Une évaluation de l’épaisseur des glaces de mer arctiques par altimétrie satellitaire confirme le déclin rapide du volume de banquise boréale. Elle révèle entre autres que les estimations précédentes avaient tendance à surestimer l’épaisseur réelle de la couverture de glace. Les travaux ont été publiés dans la revue Geophysical Research Letters ce 10 mars.
L’épaisseur de la glace de mer arctique et son évolution sont en grande partie retranscrites par les observations satellitaires. Toutefois, ces estimations sont compliquées par le fait qu’une couche de neige est habituellement présente sur la banquise. Ainsi, outre la nécessité de différencier avec soin la glace de la neige, cette dernière alourdit la banquise et diminue ainsi sa partie émergée.
Confirmation d’un amincissement rapide de la banquise arctique…
De nouvelles estimations satellitaires de l’épaisseur de neige combinant mesures radar (ICESat-2) et lidar (CryoSat-2) ont conduit une équipe de chercheurs à conclure que l’épaisseur moyenne de la banquise arctique avait été surestimée. Ce biais va parfois jusqu’à 20 % en présence d’une neige épaisse, ce qui équivaut à une vingtaine de centimètres environ. Les données montrent également que l’Arctique a perdu un tiers de son volume de glaces hivernales au cours des vingt dernières années.

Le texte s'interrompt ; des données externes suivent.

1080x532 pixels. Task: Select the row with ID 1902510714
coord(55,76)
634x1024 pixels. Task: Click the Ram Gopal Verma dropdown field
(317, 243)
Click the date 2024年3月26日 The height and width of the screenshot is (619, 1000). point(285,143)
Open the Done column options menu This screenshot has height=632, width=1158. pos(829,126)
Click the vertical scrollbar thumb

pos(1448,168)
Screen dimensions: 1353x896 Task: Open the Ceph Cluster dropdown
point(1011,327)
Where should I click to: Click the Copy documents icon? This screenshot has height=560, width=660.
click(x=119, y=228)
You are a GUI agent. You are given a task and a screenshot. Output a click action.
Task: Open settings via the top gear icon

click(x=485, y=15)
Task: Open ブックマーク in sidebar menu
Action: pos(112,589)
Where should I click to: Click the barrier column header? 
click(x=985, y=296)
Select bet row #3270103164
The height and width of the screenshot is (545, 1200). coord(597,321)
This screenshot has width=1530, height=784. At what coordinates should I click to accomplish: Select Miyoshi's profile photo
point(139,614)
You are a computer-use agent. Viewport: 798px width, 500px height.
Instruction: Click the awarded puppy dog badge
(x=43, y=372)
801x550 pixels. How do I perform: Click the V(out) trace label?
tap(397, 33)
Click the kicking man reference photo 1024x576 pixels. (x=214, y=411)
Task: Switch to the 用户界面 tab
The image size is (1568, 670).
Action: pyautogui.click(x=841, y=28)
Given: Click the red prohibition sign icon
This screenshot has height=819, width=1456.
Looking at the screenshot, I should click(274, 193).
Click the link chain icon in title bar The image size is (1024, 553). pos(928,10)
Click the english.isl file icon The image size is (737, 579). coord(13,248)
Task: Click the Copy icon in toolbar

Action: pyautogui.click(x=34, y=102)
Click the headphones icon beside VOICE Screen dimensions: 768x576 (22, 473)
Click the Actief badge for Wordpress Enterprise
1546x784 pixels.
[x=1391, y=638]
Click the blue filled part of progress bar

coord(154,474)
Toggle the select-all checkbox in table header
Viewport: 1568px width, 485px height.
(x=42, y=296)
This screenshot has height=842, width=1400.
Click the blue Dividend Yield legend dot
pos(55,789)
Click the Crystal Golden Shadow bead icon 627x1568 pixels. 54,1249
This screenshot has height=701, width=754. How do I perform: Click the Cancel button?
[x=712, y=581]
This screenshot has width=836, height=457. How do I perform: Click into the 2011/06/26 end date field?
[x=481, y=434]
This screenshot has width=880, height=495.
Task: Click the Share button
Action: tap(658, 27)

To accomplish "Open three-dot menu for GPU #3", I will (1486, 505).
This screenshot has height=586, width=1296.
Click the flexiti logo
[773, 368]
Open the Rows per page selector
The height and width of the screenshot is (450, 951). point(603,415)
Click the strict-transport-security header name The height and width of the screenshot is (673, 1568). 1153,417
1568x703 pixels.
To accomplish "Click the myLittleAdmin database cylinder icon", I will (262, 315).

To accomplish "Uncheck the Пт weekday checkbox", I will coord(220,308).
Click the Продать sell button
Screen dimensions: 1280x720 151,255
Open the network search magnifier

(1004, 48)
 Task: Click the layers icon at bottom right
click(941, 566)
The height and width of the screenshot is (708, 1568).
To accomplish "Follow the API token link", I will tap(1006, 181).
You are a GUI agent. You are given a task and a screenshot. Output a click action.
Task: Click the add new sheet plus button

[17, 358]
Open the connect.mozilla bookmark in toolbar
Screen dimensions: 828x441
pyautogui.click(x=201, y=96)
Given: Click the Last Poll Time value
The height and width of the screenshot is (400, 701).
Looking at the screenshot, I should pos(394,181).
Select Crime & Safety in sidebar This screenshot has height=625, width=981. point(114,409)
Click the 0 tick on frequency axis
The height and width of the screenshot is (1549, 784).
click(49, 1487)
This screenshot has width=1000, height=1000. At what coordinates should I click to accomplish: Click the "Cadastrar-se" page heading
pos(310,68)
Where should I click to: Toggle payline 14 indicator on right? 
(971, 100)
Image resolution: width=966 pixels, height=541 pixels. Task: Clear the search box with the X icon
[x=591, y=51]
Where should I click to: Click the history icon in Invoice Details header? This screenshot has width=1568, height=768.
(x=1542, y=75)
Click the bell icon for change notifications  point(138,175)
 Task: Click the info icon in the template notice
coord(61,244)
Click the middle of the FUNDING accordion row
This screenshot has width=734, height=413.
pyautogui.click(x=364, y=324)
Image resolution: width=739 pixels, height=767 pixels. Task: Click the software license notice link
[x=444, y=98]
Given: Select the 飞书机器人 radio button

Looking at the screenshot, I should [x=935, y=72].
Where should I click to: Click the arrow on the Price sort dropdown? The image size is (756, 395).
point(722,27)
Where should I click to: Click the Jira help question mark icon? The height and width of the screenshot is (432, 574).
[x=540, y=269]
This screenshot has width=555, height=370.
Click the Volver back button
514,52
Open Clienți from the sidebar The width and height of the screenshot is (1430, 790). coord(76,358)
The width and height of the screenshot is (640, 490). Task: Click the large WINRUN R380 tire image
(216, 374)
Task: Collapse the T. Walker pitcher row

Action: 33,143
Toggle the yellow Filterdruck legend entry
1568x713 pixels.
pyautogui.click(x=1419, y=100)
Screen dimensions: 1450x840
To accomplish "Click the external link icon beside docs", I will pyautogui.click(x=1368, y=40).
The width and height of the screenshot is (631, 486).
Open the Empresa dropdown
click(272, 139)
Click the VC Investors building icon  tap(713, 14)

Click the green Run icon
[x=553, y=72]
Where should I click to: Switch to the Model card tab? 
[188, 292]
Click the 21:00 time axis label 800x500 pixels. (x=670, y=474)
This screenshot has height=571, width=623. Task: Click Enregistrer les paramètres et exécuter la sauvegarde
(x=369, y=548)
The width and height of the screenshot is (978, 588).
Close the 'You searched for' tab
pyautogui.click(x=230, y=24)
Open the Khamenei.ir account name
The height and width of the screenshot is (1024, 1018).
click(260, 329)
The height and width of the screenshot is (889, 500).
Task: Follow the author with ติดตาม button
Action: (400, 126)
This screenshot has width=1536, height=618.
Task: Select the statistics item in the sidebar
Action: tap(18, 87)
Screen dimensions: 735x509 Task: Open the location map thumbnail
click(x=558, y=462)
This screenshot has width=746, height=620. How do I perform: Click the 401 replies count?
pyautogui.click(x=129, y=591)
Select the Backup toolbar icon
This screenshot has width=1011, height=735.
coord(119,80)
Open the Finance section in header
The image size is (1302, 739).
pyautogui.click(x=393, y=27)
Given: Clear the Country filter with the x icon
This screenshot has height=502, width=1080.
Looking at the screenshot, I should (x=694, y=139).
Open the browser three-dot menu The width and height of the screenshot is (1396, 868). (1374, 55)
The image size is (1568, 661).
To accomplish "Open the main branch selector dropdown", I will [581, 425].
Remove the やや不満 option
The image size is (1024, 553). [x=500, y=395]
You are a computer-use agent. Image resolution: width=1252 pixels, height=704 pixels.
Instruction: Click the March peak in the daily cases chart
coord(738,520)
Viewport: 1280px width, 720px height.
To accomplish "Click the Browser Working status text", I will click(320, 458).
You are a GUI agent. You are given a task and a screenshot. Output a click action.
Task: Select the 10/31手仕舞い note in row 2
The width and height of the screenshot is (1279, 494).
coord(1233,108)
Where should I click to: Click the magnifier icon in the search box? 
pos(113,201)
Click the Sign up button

« La profondeur de la neige tout comme l’épaisseur et le volume de la glace de mer en Arctique sont trois mesures très difficiles à obtenir », rapporte Ron Kwok, coauteur de l’étude. « Ce que je retiens surtout, c’est la perte remarquable du volume des glaces de mer hivernales qui s’est accompagnée d’une perte largement rapportée de la glace de mer pluriannuelle et d’un déclin de l’étendue de banquise en fin d’été ».
Entre 2003 et 2021, le bassin arctique a ainsi perdu six mille kilomètres cubes de glace en moyenne sur la saison hivernale. Comme cette tendance reflète surtout la disparition des glaces pluriannuelles, celles qui ont survécu à plusieurs étés, et leur remplacement par une glace saisonnière beaucoup plus mince, l’extension de banquise hivernale n’a pas fortement évolué. Ce seul paramètre masque ainsi une importante partie du problème.
… avec des implications fortes pour la fonte estivale
En présence d’une glace plus mince et par conséquent plus fragile au moment de la saison de fonte, la perte estivale s’est très nettement accélérée depuis le début des années 2000 avec cette fois une empreinte forte sur l’extension globale de la banquise. Aussi, il n’est pas surprenant de constater que le déclin du volume atteint son amplitude maximale en automne (une division par deux depuis 2003, voir la courbe bleue ci-dessus).
« Les modèles actuels prévoient que d’ici le milieu du siècle, nous pouvons nous attendre à des étés sans glace, lorsque celle suffisamment épaisse pour survivre à la saison de fonte aura disparu », rapporte Sahra Kacimi, auteure principale de l’étude. « C’est de la glace vraiment ancienne que nous perdons à un rythme effrayant ».